Case-Shiller’s June index fell in line with the release of last week’s FHFA House Price Index, posting just a 0.1 percent gain. The unadjusted index increased 0.7 percent with a year-over-year rate of plus 5.7 percent. The year-over-year rate is unchanged from May but down 0.2 percent from earlier in 2017.

Consumer Confidence

The August Consumer Confidence report moved higher to 122.9 from July’s revised 120. The August reading is the best since March 2017 and the second highest reading in nearly 17 years.

The jobs-hard-to-get component fell sizably by 1.4 percent to 17.3 percent. In the expectations component, optimists in the income category rose by 9-tenths to 20.9 percent.


ADP called for a 237,000 rise in August private payrolls, which was considerably off-mark. Private payrolls rose by only 165,000, according to Friday’s employment report.

While August payroll growth was solid overall, it missed the mark on consensus levels. Non-farm payrolls increased by 156,000 with July taking a backward revision of 20,000. The unemployment rate increased by 1 tenth to 4.4 percent.

Average hourly earnings were a major disappointment for August with just a 0.1 percent monthly increase. The year-over-year rate stands at +2.5 percent.


The U.S. economy grew at a faster pace in the second quarter than expected with GDP up 3.0 percent versus a 2.7 percent expectation. This is the quickest pace in more than two years. Strength of the report was centered in consumer spending, which is now at a 3.3 percent rate.

Pending Home Sales

Marking the fourth decline in five months, the pending home sales index fell 0.8 percent in July after making a brief recovery in June. Year-over-year the index is down 1.3 percent.

According to Lawrence Yun, chief economist for the National Association of Realtors, home sales will not begin to gain ground “unless supply miraculously improves.”

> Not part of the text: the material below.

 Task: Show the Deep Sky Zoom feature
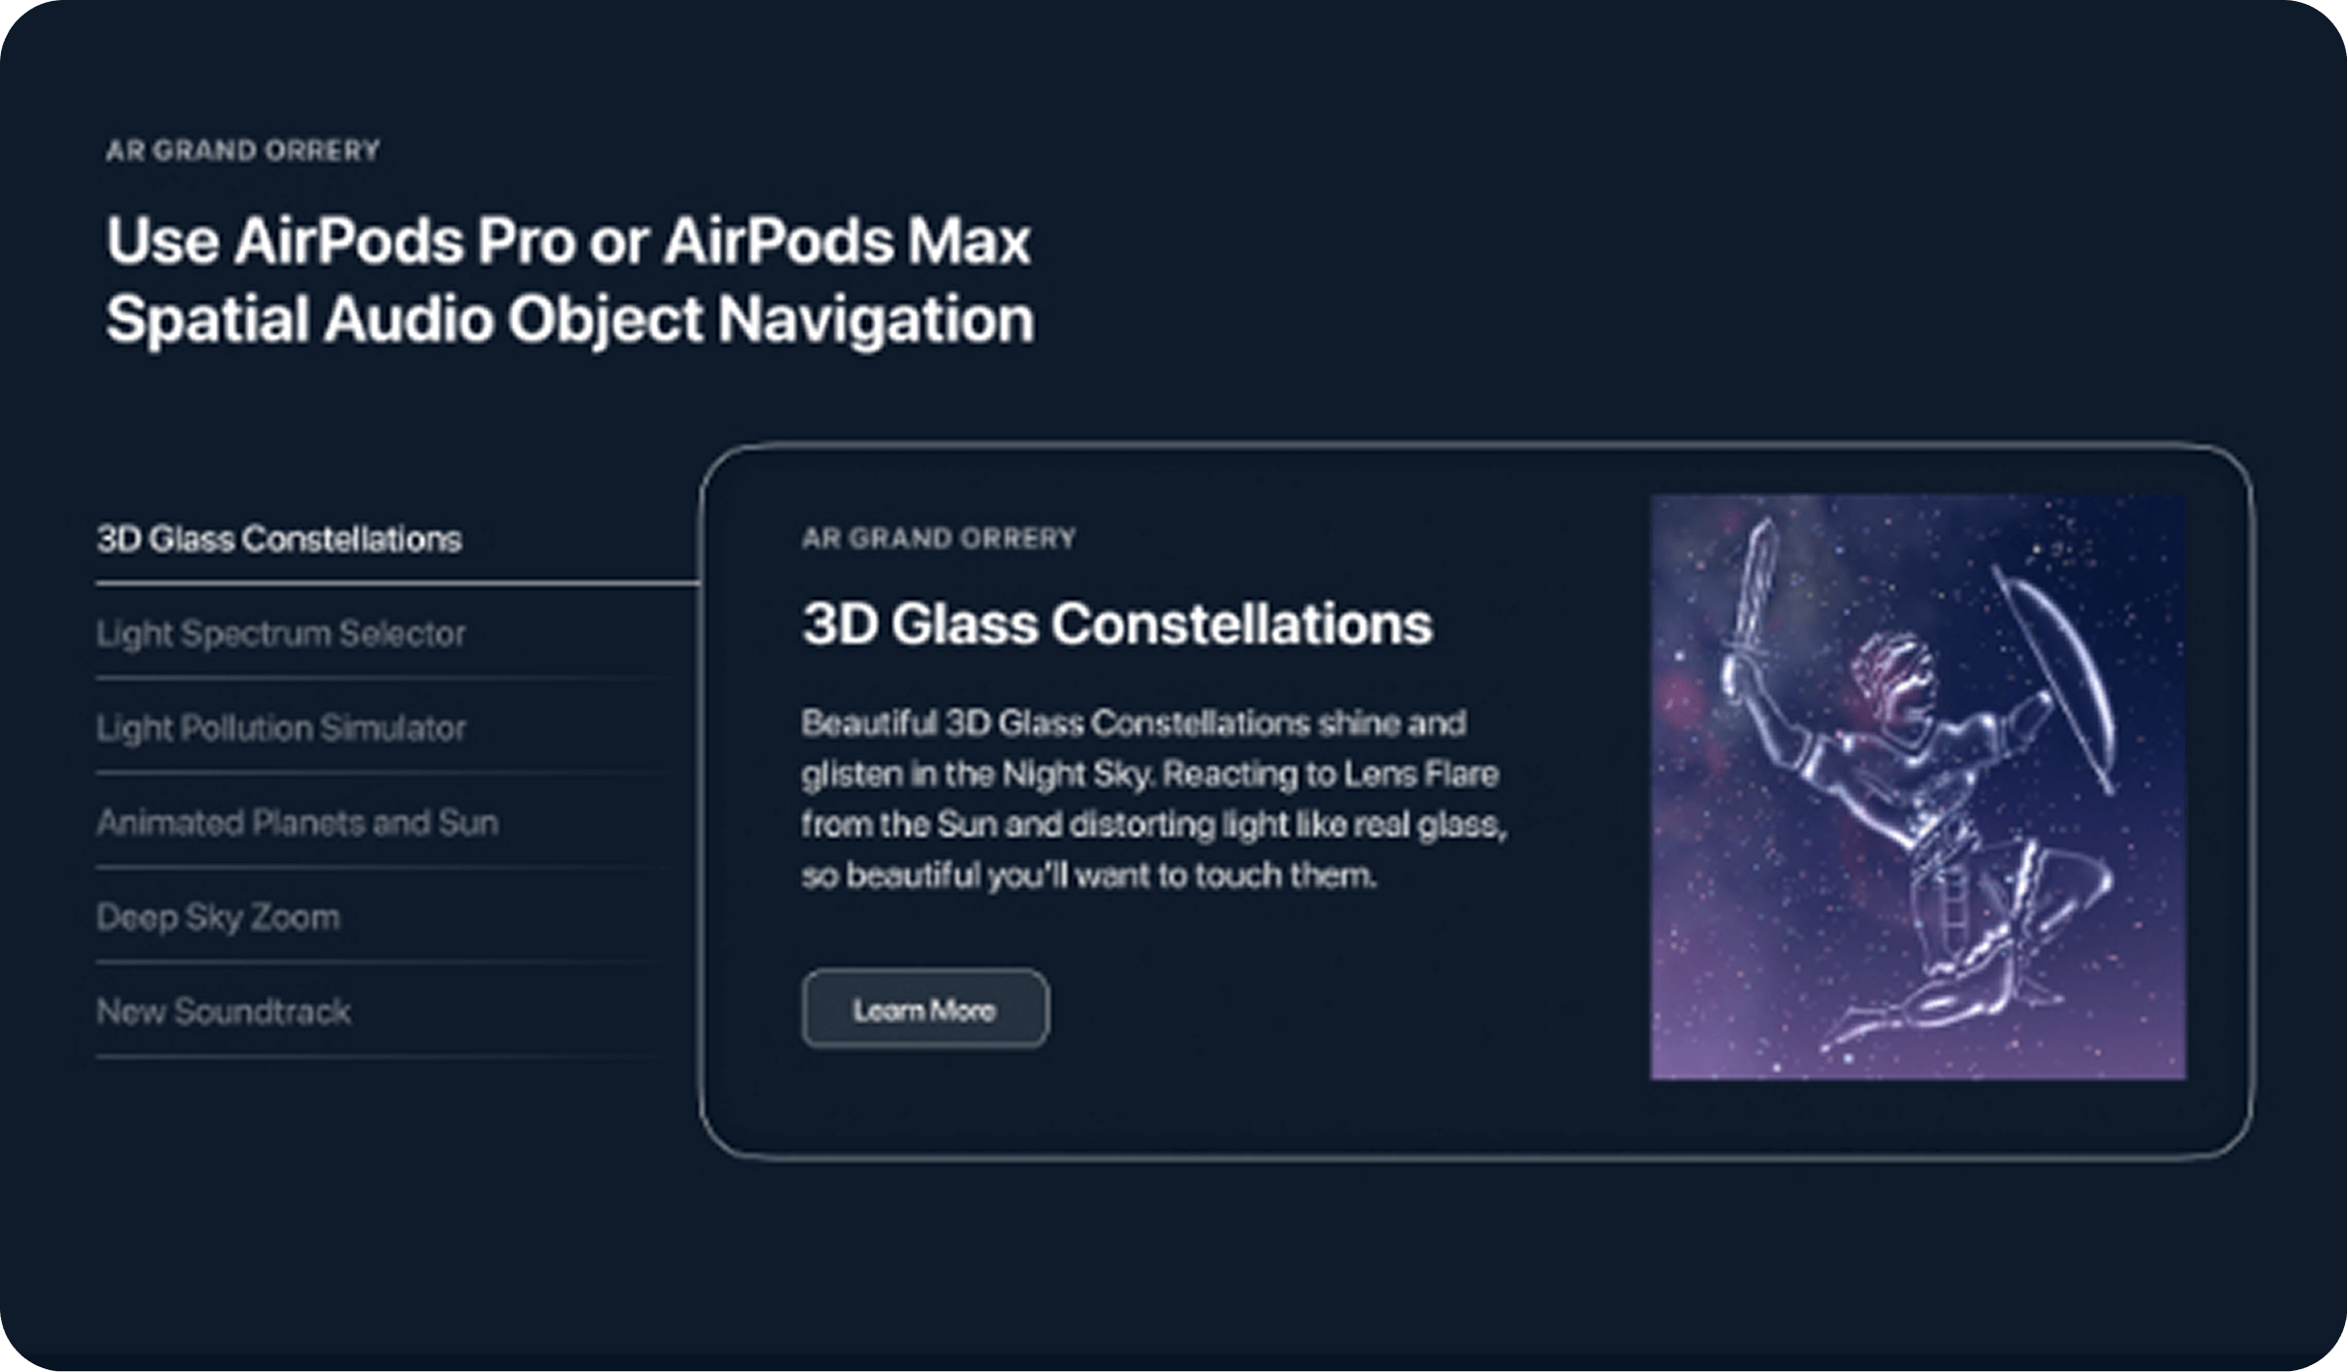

The amount of existing homes on the market stood at a 4.2-month supply in July.

This week in the economy:

  • The average 30-year fixed-rate fell 4 basis points as of August 31, landing at 3.82% with 0.5 points, according to Freddie Mac.
  • Purchase applications fell for the third straight week, down another (seasonally adjusted) 3.0 percent in the week of August 25 while refinance activity lost some of its recent steam, according to MBA Mortgage Applications. Refinance applications fell 2 percent. Year-over-year, purchase applications are just 4.0 percent higher.
  • Initial jobless claims remained near historically low levels in the week of August 26, posting a small gain of 1,000, according to Bloomberg. The 4-week average continues to fall, landing at 236,750.
  • Consumer Sentiment jumped sharply in August’s preliminary report with a 4.3-point gain. The increase pulled the index level to 97.6, the highest report since January 2017.
  • The Bloomberg Consumer Comfort Index reached another new expansion high in the week of August 27. Jumping 0.5 points, the index landed at a level of 53.3.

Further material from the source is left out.